Bildiğiniz üzere günümüzde dört din vardır. Bu dört dinin isimleri İslamiyet, Hristiyanlık, Yahudilik, ve Budizm’dir. Bu dinler en çok inananı olan dinlerdir, bunların yanında tabiki başka dinlerde vardır fakat bu dinlerin inananları küçük değerlerdedir. Bunlara örnek olarak: Jainizm, Sihizm, Şintoizm, Taoizm, Tenrikyo ve Zerdüştlük verilebilir. Bir de ek olarak hiçbir dine inanmayan bir grup bulunmaktadır. Bu grup herhangi bir tanrıya veya dine inanmaz. Dini literatür de bunlara ateist, inançsızlıklarına ise ateizm denilmektedir. Belirttiğimiz üzere saydığımız her dinin kendisine ait özelliği bulunur. Ancak İslamiyet, Hristiyanlık ve Yahudilik aynı Tanrı tarafından yeryüzüne indirilen dinlerdir. İndirilme dönemleri farklıdır. Peki bu inanışlar insanı köleleştirir mi, özgürleştirir mi? Yada insanların doğasında neden bir şeye inanma hissi yatar? İnsanların dinlere inanmalarının genel sebebi tanrının gerçek olduğuna ve insanların onunla iletişim kurabilip, dünyanın işleyişine etkilerini algılayabiliyor olduklarına inanmalarıdır. Bunun dışında bu konu büyük düşünürleri yıllardır uğraştırıyor. Örneğin Karl Marx dini “toplumun afyonu” olarak tanımlarken; Sigmund Freud ise, tanrının bir yanılsama olduğunu ve inananların çocukluk dönemindeki güvenlik ve bağışlanma ihtiyaçlarına döndüğünü düşünüyor. Daha yeni bir psikolojik açıklama ise, kendi evrimimizin “tanrı şeklinde bir boşluk” yarattığı ya da evrimin bize verdiği mecazi “tanrı motorunun” bizi tanrısallığa inanmaya sürüklediği. Yani aslında bu hipotez, dinin, insan gelişiminde büyük önem taşıyan bir takım bilişsel ve sosyal adaptasyonların ürünü olduğu şeklinde.
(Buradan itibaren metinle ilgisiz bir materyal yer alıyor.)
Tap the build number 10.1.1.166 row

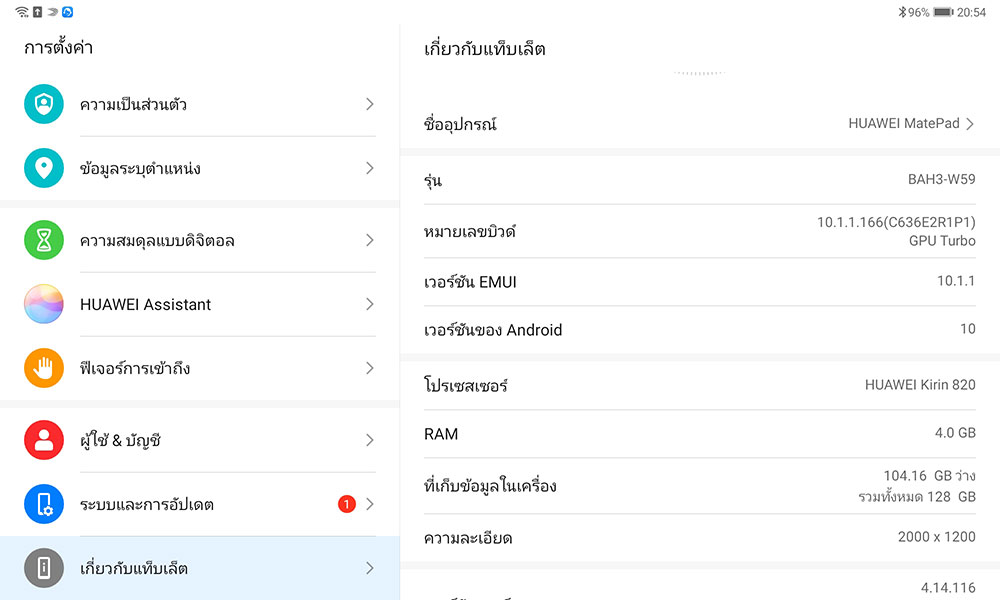(x=699, y=232)
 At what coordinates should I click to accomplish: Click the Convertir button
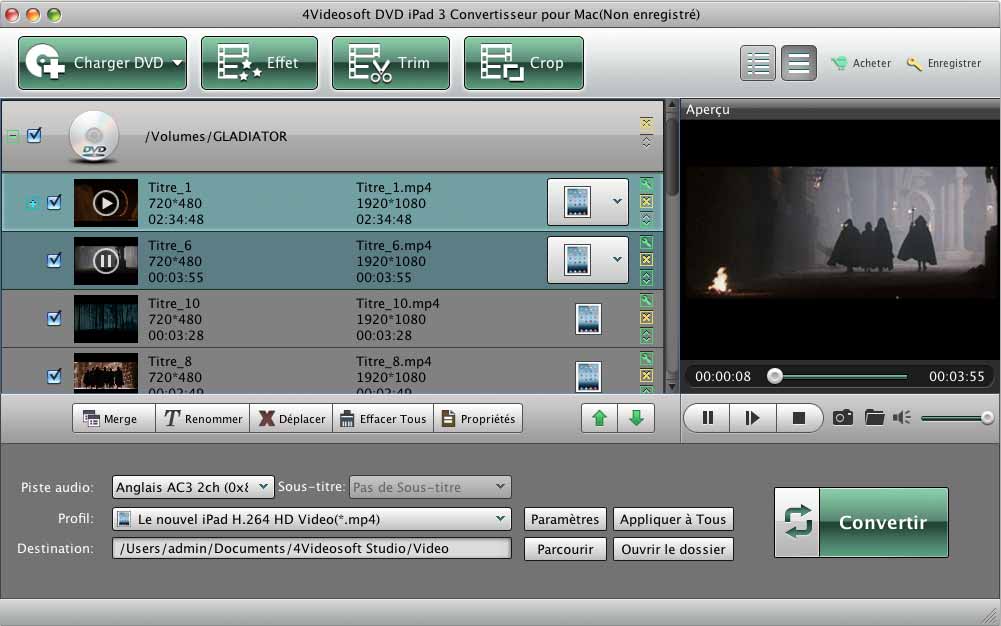(861, 522)
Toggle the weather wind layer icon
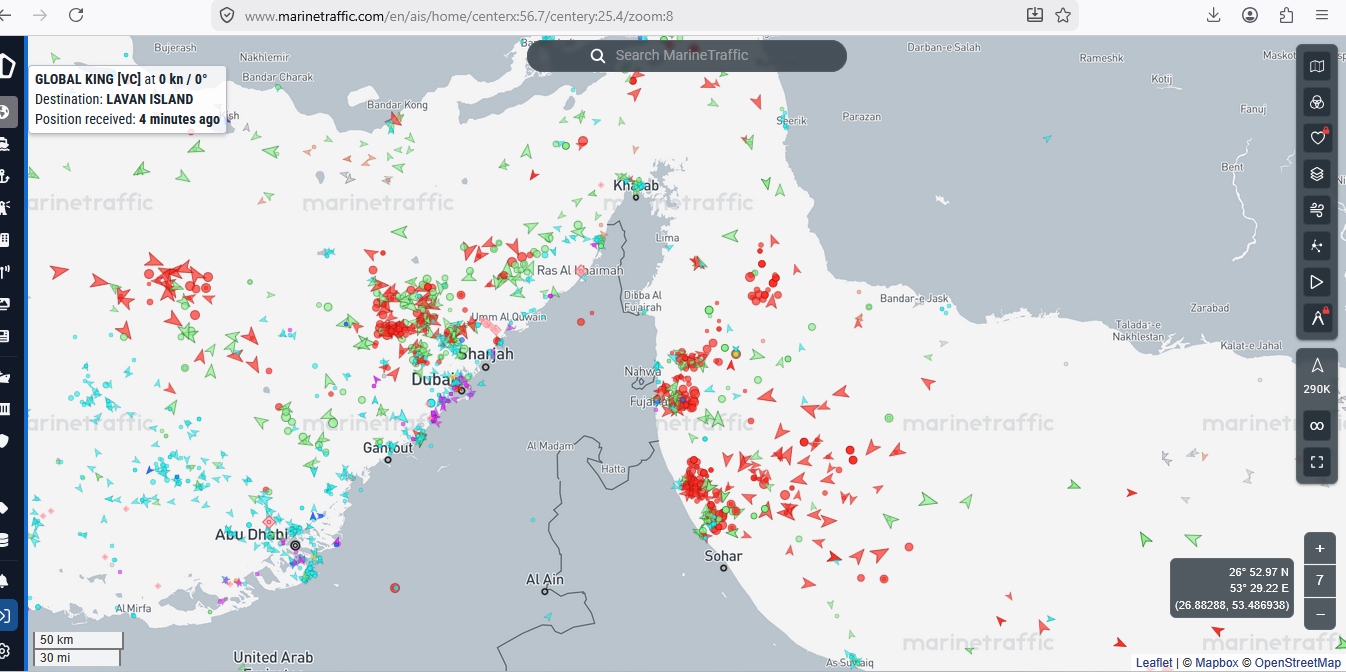Image resolution: width=1346 pixels, height=672 pixels. click(1317, 210)
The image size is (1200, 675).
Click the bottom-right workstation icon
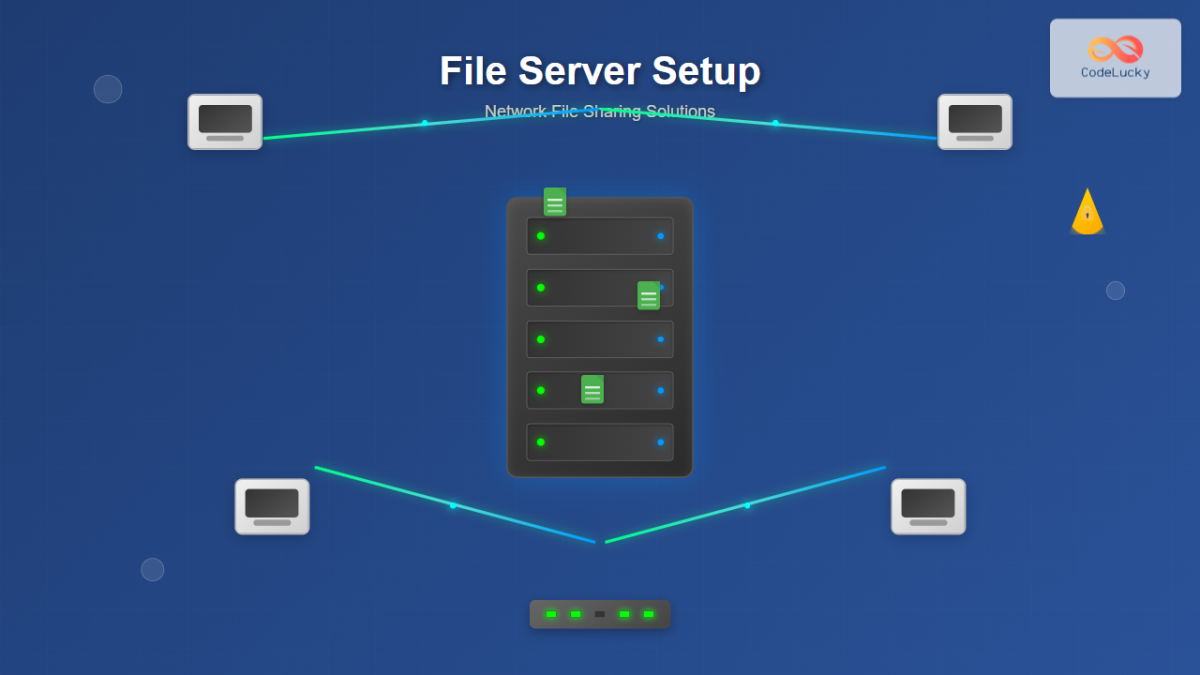(928, 506)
Kendi düşüncelerime göre yorumlamak gerekirse bende çocuklukta güven ve bağışlanma amaçlı bi ihtiyaç ve sosyal bir adaptasyon olduğunu düşünüyorum. Fakat inanışların zorunlu olmadığı bir toplumda yaşadığımızıda hatırlatmak isterim. Çünkü Din özgürlüğünün olduğu bir toplumda her birey, istediği inanç ve dini benimseyebilir ya da hiçbir dine inanmayabilir. Ona ne belli bir inancı benimsemesi için ne benimsediği inancı belli bir biçimde ifade etmesi herhangi bir baskı ve zorlamada bulunulamaz. Ayrıca benimsediği inançtan dolayı kınanması ya da suçlanması da doğru değildir. Bu nedenle kişinin bir inanç ve dini benimseyip benimsememesi, benimsediği inancı nasıl ifade edeceği tamamen akıl ve iradesiyle karar vereceği bir durumdur. Din hürriyetinin bilinçli bir biçimde kullanılması ve başka bireylerin dinî özgürlüklerine saygı gösterilmesi gerekmektedir. Özellikle, farklı dinleri ya da teolojik kanaatleri benimseyen insanların aynı toplumda iç içe yaşadığı günümüzde bu bir zorunluluktur. Ancak insanların bu konuda gereken duyarlılığı gösterebilmeleri için din hürriyetinin doğuştan gelen haklardan olduğuna inanmaları şarttır.
Sonuç olarak bana göre belirli bir dine inanan insanlar katı kurallar karşısında özgürlüklerinden men ediliyor, yani köleleştiriliyorlar. Tabiki buda onların seçimi olduğu için karışılması söz konusu değildir. İstek üzerine bir dine mensup olmayan, çevresi tarafından zorlananlar ise cidden inanışlarına tutsak kalmış kişilerdir ve yardıma ihtiyaçları vardır.